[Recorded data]
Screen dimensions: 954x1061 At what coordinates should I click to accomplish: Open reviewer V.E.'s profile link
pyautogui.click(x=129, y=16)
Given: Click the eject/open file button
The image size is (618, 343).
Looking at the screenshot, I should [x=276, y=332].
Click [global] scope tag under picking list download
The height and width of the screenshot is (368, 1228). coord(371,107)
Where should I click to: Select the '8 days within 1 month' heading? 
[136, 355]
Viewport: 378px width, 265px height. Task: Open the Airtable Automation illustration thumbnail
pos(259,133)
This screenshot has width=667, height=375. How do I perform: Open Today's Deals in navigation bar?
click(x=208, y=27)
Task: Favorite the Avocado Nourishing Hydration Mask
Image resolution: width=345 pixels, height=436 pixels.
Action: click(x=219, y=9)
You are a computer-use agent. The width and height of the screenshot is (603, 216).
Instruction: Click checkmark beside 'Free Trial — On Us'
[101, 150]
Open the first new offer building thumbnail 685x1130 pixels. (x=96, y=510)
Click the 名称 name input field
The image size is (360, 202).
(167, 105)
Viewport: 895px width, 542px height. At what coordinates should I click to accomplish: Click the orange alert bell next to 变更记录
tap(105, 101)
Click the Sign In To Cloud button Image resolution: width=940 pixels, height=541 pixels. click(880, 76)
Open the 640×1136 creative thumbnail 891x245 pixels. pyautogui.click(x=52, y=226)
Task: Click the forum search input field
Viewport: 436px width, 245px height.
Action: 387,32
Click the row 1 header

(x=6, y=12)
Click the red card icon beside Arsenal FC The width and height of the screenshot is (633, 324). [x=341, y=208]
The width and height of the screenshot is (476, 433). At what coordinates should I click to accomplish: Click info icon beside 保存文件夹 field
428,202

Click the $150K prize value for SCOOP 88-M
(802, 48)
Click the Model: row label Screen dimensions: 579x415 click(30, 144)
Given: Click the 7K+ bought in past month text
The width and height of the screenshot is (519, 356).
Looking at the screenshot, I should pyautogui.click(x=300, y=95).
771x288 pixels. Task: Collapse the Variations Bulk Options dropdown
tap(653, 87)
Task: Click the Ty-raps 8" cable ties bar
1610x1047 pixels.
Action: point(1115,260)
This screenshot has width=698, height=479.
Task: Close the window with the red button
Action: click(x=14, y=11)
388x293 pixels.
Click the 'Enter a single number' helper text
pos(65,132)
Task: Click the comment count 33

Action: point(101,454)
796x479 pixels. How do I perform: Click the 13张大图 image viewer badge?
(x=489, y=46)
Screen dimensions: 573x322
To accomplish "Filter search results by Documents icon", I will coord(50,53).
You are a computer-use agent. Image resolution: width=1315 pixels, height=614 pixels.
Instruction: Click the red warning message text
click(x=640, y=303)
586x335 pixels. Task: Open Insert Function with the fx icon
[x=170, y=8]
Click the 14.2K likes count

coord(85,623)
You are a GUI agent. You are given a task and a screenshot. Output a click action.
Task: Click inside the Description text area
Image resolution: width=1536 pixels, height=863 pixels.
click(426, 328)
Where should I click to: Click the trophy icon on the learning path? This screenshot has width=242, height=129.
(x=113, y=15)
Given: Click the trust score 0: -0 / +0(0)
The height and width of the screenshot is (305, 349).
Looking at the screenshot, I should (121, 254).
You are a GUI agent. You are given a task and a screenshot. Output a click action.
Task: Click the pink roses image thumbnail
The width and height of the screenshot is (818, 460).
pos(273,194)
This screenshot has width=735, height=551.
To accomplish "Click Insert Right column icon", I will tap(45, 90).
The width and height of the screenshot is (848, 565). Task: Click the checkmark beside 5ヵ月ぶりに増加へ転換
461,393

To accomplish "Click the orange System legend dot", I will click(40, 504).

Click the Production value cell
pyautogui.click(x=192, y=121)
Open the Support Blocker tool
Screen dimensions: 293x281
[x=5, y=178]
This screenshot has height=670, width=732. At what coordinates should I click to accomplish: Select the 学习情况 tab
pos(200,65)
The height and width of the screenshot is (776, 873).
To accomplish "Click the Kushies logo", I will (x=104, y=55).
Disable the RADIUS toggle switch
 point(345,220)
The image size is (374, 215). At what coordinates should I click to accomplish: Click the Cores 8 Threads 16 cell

• [What needs to be done]:
Go through the data above and copy each line that holds the word "agent".

• [Answer to this exercise]:
You are a computer-use agent. The width and height of the screenshot is (603, 216).
You are a computer-use agent. Image resolution: width=1315 pixels, height=614 pixels.
You are a GUI agent. You are given a task and a screenshot. Output a click action.
You are a GUI agent. You are given a task and a screenshot. Output a click action.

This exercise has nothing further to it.